Behind the scenes at the Surf World Cup Made of tough stuff
A treatment couch, a mobile ultrasound device, a well-stocked first aid kit , plus various tapes, supports, and orthoses – this is the equipment Dr. Karl-Heinz Kristen, Head of Sportsclinic Vienna, will once again be bringing with him to the Austrian town of Podersdorf on the shores of Lake Neusiedl in May 2016 to set up his (tent-based) beach clinic there for the Surf World Cup.
An expert in sports orthopedics, orthopedics, and orthopedic surgery, Dr. Kristen has been providing medical care for professional surfers for 25 years. Not only has the sport of surfing developed during this time, but injury patterns have changed too. “Broken ribs, for example, were common in kitesurfing in the early days,” Dr. Kristen recalls. “That’s partly because the trapeze harnesses weren’t optimally adapted for kites to begin with.”

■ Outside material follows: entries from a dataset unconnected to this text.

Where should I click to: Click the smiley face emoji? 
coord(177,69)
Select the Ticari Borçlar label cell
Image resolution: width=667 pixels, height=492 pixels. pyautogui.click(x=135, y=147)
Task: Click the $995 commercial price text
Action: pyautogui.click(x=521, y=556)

Statistics show that , nowadays, acute injuries suffered during either kitesurfing or windsurfing are most likely to affect the ankle – but this is not just because of surfers landing hard on the water when they jump, as Dr. Kristen explains: “The surfer’s feet have to stay firmly fixed in the foot straps on the board in order to be able to perform the kinds of maneuvers involved in this type of sport. And then if the rotation isn’t quite 100 % right during a move, it’s easy to twist an ankle.” The second most common injuries are to the shoulders and knees, while the spine and elbows tend to be more susceptible to injuries caused by overuse. According to Dr. Kristen, the type and frequency of injuries suffered by surfers always depends not only on their surfing technique, but also on the rules of the sport: “In the freestyle discipline, for example, where jumps with a triple rotation score particularly high points, surfers train more – sometimes with consequences,” says the sports orthopedist. “Nevertheless, in spite of its spectacular maneuvers, surfing can be classed overall as a sport with a low risk of injury.”
Fit to compete?
“At the World Cup, the most important question as far as the athletes are con-cerned is ‘Can I carry on competing?’” says Dr. Kristen, “Sometimes they put up with an awful lot to carry on.” When treating athletes at the competition site, he likes to use supports and orthoses: “They’re great aids for protecting injured joints and structures.” During the competition, however, his first approach is to apply special tape that is suitable for use in water and can be worn under a wetsuit. “But as soon as the athletes get off their boards, they’re given a normal support or orthosis. That’s how it works on the professional tour. However, quite a few regular amateur surfers surf with supports on, because they provide stability and prevent sprains.” In terms of supports, he has already used virtually all the Train products available, especially the MalleoTrain for the ankle. “The Train supports are easy to use. They don’t take up much space, you can put them on and take them off quickly, and they are extremely practical in a surfing environment.” When it comes to dealing with cruciate or collateral ligament injuries in the knee, Dr. Kristen also rates the SecuTec Genu knee orthosis. One thing professional surfers appreciate about Dr. Kristen himself is that , aside from offering medical expertise, he also surfs himself and understands exactly what the sport requires.